Col. Harold Weekley, 601st Bomb Squadron, 398th Bomb Group

Harold D. Weekley, the first child of Clara Johnson Weekley and Okey Weekley was born on July 17, 1921 in Carrollton, Ohio.

Harold Weekley saw his first flying machine in this mid-western town and became hooked on aviation, encompassing a career that spanned almost six decades. He began flight training in 1936 and paid for this training by selling newspapers.

Progress was very slow until Word War II, during which time everything was accelerated, including Weekley’s education. Prior to becoming an U.S. Army Air Force’s Aviation Cadet, Weekley was a member of the 305th Combat Engineers, attached to the 80th Division, located near Tullahoma, Tennessee. In the fall of 1942, he was assigned to the U. S. Army Air Forces and completed his flight training in the South eastern United States. He graduated from flight school on July 28, 1943 at Blytheville, Arkansas as an Army Air Forces pilot and, concurrently, was commissioned as a Second Lieutenant. At the completion of flight school, Weekley was sent to Sebring, Florida for B-17 Transition Training. On August 4, 1943, he married his high school sweetheart, Miss Wilma "Billie" Jeanne Wigginton of Steubenville, Ohio. In November 1943, Weekley reported to Dalhart Army Air Base, Texas for Combat Crew Training. Weekley went to England on May 6, 1944, where he was assigned to the 601st Bomb Squadron of the 398th Bomb Group (Heavy) at Nuthampstead, England. He flew twenty combat missions, the first being to Berlin and the last to Le Manoir, France, which was the mission on which he was shot down by flak on August 13, 1944. After bailing out at 20000 ft., Weekley successfully evaded capture for six weeks hidden by the local French people until he escaped to friendly lines and was returned to the United States.

After the war, Harold Weekley served as commanding officer and operations officer of various training, bomber and transport units. During the Korean conflict, he trained jet fighter pilots. During the Vietnam War, he trained jet instructor pilots and commanded development of the Fairchild C-119 gunship, called the Shadow, which was used in Vietnam. Additionally, he was an advisor to the Air Force Academy and served, also, as Supervisor of Pilot Instructor Schools and Standardization Board President. After retirement from the Air Force, Weekley worked with the Federal Aviation Administration for fourteen years in the Atlanta, Georgia area. He was qualified in both General Aviation and Air Carrier functions. He was a Principal Operations Inspector responsible for the certification of new airlines, flight engineer schools and commercial operators and responsible for the surveillance of all air carrier operations within the southern region of the U. S. Additional duties were accident investigator, and incident and violation coordinator. Weekley retired from the FAA in 1981, and served as Captain with the "Skylarks," a worldwide travel club, concurrently working for several years as an aviation consultant and as a volunteer pilot on the Experimental Aircraft Association’s restored B-17G Flying Fortress, Aluminum Overcast. Weekley amassed over 20000 flying hours in almost one-hundred different types of aircraft.

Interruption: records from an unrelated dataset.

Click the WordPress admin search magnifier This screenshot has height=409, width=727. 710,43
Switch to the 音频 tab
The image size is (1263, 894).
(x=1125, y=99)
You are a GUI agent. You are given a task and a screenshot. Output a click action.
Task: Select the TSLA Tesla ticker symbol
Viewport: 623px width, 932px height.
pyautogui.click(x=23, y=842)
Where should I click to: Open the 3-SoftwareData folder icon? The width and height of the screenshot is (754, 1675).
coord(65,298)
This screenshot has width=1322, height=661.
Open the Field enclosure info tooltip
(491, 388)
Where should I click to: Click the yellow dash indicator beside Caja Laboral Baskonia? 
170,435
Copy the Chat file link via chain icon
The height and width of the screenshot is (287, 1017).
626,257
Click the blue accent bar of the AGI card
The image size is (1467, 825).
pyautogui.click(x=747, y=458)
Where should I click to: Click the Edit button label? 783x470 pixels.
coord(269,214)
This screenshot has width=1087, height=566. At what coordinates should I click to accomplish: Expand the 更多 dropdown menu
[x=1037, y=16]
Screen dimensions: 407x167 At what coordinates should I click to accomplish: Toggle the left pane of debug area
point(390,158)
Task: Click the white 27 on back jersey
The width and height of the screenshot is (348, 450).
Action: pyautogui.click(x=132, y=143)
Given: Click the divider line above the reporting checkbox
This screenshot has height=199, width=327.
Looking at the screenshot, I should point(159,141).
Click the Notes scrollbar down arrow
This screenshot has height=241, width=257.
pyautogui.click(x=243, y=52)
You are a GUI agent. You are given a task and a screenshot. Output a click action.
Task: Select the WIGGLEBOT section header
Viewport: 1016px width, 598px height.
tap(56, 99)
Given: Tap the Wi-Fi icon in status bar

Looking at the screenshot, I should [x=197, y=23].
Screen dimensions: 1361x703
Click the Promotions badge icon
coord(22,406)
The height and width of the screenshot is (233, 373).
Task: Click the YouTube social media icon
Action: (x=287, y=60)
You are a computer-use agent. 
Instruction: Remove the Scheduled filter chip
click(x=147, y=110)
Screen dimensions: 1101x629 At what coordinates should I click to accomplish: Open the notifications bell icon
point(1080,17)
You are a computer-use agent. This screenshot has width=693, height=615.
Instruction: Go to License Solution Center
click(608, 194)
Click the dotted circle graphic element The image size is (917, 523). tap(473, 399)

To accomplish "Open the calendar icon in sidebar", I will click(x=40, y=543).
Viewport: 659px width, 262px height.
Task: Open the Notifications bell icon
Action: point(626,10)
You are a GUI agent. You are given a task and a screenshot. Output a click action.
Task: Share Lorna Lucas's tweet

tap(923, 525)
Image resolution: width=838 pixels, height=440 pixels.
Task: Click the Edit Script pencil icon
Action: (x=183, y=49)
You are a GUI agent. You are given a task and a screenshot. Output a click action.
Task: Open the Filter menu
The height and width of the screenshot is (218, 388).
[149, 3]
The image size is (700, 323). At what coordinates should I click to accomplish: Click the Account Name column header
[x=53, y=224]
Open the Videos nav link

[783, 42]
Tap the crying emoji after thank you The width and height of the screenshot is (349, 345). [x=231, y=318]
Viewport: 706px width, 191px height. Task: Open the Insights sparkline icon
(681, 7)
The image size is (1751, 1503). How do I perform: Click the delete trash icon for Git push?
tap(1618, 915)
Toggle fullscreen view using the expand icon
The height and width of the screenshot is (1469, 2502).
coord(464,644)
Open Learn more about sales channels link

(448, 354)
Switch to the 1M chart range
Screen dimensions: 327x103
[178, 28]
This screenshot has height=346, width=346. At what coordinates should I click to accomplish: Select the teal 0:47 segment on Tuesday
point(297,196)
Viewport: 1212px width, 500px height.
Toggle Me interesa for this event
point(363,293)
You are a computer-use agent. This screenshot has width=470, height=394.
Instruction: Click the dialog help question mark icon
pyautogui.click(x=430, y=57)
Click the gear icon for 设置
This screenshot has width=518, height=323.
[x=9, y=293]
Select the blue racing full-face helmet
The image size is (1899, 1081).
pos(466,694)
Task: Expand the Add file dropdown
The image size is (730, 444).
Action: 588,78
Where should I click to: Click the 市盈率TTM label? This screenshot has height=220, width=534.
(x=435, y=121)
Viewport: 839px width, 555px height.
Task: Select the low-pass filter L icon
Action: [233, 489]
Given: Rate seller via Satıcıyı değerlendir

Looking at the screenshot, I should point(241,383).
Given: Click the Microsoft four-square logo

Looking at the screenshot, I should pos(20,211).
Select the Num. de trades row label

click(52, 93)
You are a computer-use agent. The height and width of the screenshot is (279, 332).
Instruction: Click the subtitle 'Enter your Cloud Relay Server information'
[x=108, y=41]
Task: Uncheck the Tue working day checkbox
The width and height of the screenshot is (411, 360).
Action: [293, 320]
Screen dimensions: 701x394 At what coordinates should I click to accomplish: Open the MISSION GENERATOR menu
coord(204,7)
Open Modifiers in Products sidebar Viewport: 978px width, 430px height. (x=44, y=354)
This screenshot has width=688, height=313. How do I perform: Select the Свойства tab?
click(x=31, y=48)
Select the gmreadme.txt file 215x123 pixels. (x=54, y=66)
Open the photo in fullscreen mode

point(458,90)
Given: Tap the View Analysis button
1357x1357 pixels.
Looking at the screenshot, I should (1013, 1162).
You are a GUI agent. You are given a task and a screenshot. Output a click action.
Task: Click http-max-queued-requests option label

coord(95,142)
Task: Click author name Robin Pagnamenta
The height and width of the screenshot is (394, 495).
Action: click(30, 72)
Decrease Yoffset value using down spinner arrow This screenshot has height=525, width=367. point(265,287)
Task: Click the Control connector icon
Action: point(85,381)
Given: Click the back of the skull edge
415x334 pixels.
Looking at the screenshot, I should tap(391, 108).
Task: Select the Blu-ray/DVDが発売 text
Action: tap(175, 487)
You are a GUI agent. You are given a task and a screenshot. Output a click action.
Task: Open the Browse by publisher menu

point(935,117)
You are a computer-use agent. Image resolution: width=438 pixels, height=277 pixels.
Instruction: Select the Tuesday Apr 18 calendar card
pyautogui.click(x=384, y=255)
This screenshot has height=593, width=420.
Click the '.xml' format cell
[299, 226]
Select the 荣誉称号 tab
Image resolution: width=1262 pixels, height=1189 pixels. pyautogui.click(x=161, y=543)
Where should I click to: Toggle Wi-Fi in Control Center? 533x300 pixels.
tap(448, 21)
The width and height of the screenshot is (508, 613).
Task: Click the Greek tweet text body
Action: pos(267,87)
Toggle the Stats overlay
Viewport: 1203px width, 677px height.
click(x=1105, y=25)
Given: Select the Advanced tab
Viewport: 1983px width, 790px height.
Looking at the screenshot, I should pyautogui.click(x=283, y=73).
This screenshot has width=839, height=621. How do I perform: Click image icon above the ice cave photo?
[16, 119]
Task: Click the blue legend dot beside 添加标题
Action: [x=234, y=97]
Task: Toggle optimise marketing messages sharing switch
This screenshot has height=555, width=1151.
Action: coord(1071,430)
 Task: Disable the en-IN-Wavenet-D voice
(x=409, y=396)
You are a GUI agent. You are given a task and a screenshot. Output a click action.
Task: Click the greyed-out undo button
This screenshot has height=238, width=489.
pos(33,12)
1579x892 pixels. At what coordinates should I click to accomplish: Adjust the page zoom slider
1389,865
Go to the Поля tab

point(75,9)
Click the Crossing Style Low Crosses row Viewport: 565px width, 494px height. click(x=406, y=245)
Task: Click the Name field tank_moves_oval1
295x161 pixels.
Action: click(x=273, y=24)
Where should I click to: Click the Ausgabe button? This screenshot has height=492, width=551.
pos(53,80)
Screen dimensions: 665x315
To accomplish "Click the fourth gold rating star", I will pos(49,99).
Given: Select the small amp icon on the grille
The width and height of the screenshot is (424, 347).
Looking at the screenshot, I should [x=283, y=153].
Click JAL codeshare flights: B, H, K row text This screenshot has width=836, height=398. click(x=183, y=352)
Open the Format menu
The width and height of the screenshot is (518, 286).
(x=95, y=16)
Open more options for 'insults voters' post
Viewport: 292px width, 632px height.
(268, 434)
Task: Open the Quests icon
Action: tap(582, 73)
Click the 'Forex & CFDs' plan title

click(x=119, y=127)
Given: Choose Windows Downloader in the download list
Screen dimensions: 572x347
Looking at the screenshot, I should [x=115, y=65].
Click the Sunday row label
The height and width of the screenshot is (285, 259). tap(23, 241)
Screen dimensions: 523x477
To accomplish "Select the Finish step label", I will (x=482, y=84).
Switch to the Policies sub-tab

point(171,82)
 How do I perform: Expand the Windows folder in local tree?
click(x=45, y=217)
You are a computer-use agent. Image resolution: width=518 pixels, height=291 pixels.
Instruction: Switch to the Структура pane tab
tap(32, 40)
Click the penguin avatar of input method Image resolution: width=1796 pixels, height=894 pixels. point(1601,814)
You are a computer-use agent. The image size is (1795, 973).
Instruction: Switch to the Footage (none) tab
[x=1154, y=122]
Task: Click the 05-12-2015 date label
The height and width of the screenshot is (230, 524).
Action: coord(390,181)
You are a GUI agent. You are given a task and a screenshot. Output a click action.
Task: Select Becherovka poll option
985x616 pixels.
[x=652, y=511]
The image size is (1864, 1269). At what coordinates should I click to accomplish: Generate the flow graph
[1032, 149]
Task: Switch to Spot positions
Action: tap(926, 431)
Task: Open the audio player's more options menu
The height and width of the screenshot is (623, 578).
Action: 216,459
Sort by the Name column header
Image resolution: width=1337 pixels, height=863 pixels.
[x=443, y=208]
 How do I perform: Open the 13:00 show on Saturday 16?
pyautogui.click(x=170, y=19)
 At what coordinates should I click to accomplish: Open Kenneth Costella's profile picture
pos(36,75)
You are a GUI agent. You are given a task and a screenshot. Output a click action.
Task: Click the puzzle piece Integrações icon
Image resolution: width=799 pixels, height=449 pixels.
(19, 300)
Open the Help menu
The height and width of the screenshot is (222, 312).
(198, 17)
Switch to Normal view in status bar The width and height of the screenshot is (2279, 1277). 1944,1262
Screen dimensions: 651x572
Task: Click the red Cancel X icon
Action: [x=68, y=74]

In 2007, he wrote a popular book detailing his flying and wartime experiences called, "The Last of the Combat B-17 Drivers", published by Flying Fortress International. Weekley was a member of the Free and Accepted Masons, Harmony Lodge #3 in Marianna, Florida for over fifty-six years, and American Legion Post #216 in Austell, Georgia.

Today, Harold Weekley enjoys his retirement with his wife, Billie.


Harold Weekley flew over 20 missions into France and Germany during World War 2.
I met him at the ceremony in Picauville, Normandy, France, June 5, 2009. Harold said his favorite aircraft is the B-17 because, ''Most of the time, it was bringing me home.''

In memoriam

Harold D. Weekley, died peacefully on September 22, 2010 at the age of 89, survivors include Wilma Jeanne Weekley,  sister Maxine Hreha of Titusville, Florida, two sons Gary and William Weekley and one grandson and two granddaughters.